Saving files within a workflow

I have a function in my workflow that saves a file, and I’d like to save the file in each subject specific folder.
I tried something like this

def fun(A):
import numpy as np
text = np.loadtxt(A)
np.savetxt(‘text_save’, text)

subject_list = [‘01’,‘02’]

infosource = Node(IdentityInterface(fields=[“subject_id”]), name=“infosource”)
infosource.iterables = [(“subject_id”, subject_list)]

template = {‘textdata’: os.path.join(“sub-{subject_id}”, ‘text.txt’)}
select_files = Node(SelectFiles(template, base_directory="/data"), name=‘selectfiles’)

wf = Workflow(name=“wf”, base_dir="/data")

savetext = Node(Function(input_names=[“A”], output_names=[“out”], function=fun), name=‘savetext’)

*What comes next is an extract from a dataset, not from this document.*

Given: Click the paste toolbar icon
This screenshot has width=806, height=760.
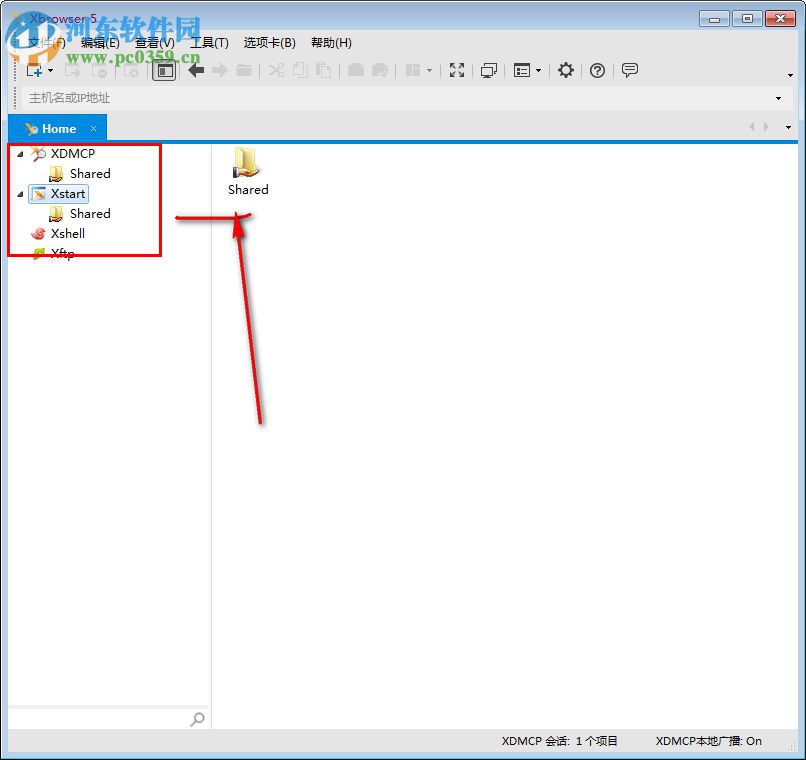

wf.connect(infosource, “subject_id”, select_files, “subject_id”)
wf.connect(select_files, “textdata”, savetext, ‘A’)

wf.run()

But this doesn’t save the files. What am I doing wrong?

I’d like to save the file in each subject specific folder.

You may want to use DataSink in that case (think of wf.base_dir as the working directory of your whole workflow, with inputs/outputs of each step - many times you will only want specific outputs)

What am I doing wrong?

By default, Nipype will remove any extra files generated within a Node that are unused in your Workflow. You can avoid this by connecting to a datasink. If not, you could also change the configuration file of your wf. More information on workflow configuration can be found here

1 Like

Thanks again @mgxd. I tried to use DataSink, but haven’t managed to save the file. I’m not exactly sure how to specify the output_names field and pass it to the sinker, since the function isn’t returning anything (file should be saved to disk). Could you please help me modify the script below?

def fun(A):
import numpy as np
import os
text = np.loadtxt(A)
np.savetxt(os.path.abspath(“savedfile.txt”), text)
return

subject_list = [“01”,“02”]

infosource = Node(IdentityInterface(fields=[“subject_id”]), name=“infosource”)
infosource.iterables = [(“subject_id”, subject_list)]

template = {‘textdata’: os.path.join(“sub-{subject_id}”, ‘text.txt’)}
selectfiles = Node(SelectFiles(template, base_directory="/data"), name=‘selectfiles’)

wf = Workflow(name=“wf”, base_dir="/data")

readtext = Node(Function(input_names=[“A”], output_names=[“out”], function=fun),
name=‘readtext’)

sinker = Node(DataSink(), name=“sinker”)
sinker.inputs.base_directory = “/data/wf/sinker”

wf.connect(infosource,“subject_id”,selectfiles,“subject_id”)
wf.connect(selectfiles,“textdata”,readtext,“A”)
wf.connect(readtext,“out”,sinker,“saved_file”)

wf.run()

The idea is to create subject specific folders each containing the corresponding saved file, for example:
/data/wf/sinker/01/savedfile.txt
/data/wf/sinker/02/savedfile.txt

@mri could you give this a try?

def fun(A):
    import numpy as np
    import os
    text = np.loadtxt(A)
    outfile = os.path.abspath("savedfile.txt")
    np.savetxt(outfile, text)
    return outfile

subject_list = ["01","02"]

infosource = Node(IdentityInterface(fields=["subject_id"]), name="infosource")
infosource.iterables = [("subject_id", subject_list)]

template = {"textdata": os.path.join("sub-{subject_id}", "text.txt")}
selectfiles = Node(SelectFiles(template, base_directory="/data"), name="selectfiles")

wf = Workflow(name="wf", base_dir="/data")

readtext = Node(Function(input_names=["A"], output_names=["outfile"], function=fun),
                name="readtext")

sinker = Node(DataSink(), name="sinker")
sinker.inputs.base_directory = "/data/output"

wf.connect(infosource, "subject_id", selectfiles, "subject_id")
wf.connect(selectfiles, "textdata", readtext, "A")
wf.connect(infosource, "subject_id", sinker, "container")
wf.connect(readtext, "outfile", sinker, "@savedfile")

wf.run()
1 Like

@mgxd thank you, it’s working perfectly.